Szukasz książki z gorącymi fragmentami, ale niepozbawionej fabuły? Właśnie ją znalazłaś. Już za tydzień, 25 marca, premiera Osaczonej autorstwa Poli Roxy.  

Nauczona doświadczeniem z czytania poprzednich polskich powieści erotycznych, czekałam cały czas aż książka stanie się przewidywalna, a główna bohaterka wkurzająco naiwna. Do tego tytuł Osaczona sugerował mi, że będzie jakieś wiązanie, może jakieś prześladowanie, sama nie wiem. Przez kilka dni zabierałam się więc do niej jak przysłowiowy pies do jeża, ale w końcu pewnego popołudnia usiadłam i powiedziałam sobie: “i tak to przeczytam”. Otworzyłam więc i przeczytałam, w kilka godzin. Bo okazało się, że książka bardzo pozytywnie mnie rozczarowała.  

Osaczona

Kolejny raz mogę pochwalić książkę za sam styl pisania. W powieściach nie przeszkadza mi najbardziej płytka historia, ale właśnie źle napisana historia. Tutaj na szczęście mamy cudownie normalną polszczyznę, stosowany na co dzień przez wszystkich szyk zdań i dobrze poskładaną fabułę, która kilka razy zaskakuje.  

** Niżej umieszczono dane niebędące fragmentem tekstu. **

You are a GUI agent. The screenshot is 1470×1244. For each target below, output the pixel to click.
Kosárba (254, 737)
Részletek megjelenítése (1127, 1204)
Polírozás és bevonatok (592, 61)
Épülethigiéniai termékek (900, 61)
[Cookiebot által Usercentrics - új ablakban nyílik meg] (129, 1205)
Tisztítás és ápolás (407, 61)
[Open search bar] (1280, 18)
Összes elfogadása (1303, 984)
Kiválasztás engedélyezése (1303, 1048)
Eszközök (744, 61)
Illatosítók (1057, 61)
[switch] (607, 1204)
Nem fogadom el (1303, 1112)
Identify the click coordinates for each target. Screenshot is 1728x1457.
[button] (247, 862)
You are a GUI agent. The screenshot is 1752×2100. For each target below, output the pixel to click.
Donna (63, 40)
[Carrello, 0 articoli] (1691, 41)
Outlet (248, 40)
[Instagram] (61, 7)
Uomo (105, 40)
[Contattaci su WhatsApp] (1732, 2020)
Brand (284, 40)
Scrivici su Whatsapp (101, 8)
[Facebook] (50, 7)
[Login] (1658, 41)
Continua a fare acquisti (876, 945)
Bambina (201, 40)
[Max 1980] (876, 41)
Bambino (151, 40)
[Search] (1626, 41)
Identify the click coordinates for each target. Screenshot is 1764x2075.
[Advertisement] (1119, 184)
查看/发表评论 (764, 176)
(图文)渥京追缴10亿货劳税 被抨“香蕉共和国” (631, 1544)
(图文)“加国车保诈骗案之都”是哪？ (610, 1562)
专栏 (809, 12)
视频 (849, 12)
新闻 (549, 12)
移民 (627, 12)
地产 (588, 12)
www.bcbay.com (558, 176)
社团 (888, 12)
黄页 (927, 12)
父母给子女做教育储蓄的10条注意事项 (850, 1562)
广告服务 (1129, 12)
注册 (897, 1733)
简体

Druga rzecz, która zwykle działa na minus, to bohaterka, której nie sposób polubić i szczerze jej kibicować. Tutaj jest całkiem odwrotnie. Bohaterka Osaczonej, Karolina, od razu wzbudza naszą sympatię, na jej głowę sypie się całe jej życie, z każdej strony wymierzając jej siarczystego liścia. Jest toksyczna matka, wredne koleżaneczki z pracy i mąż zachowujący się poniżej poziomu. Kibicujemy jej, życząc, żeby odnalazła trochę spokoju i prawdziwej miłości.  

Osaczona Pola Roxa
Osaczona Pola Roxa

Dobry polski erotyk?

Tak jak pisałam, spodziewałam się kolejnego erotyku, skupionego na seksualnej relacji ludzi oderwanych od reszty rzeczywistości. Takich co z pracy wychodzą, kiedy chcą, nie mają żadnych zobowiązań, zawsze są spakowani, sami wiecie o co chodzi. Taką fabułę sugeruje nam nie tylko tytuł książki, ale też opis na okładce. Jak czytam, że kobieta spotka kogoś kto o nią zadba i poruszy ukryte struny to wyobrażam sobie niezłą szmirę. I okazuje się, że źle sobie wyobrażam.  

Osaczona Pola Roxa

A w tej książce to wcale nie seks jest najważniejszy. Nie oznacza to, że jest go mało, bo erotycznych scen nie brakuje. Ale to nie one tworzą fabułę. Bo poza tym co już opisałam mamy tutaj też ciemne interesy, takie prawdziwe, z polskiego podwórka, mamy zwariowaną siostrzyczkę, mamy opowieść o rodzeniu się asertywności, trudnych wyborach między ważnymi osobami, postawieniu wszystkiego na jedną kartę i zaskakujące zakończenie. Może trochę aż zbyt zaskakujące i mało prawdopodobne.  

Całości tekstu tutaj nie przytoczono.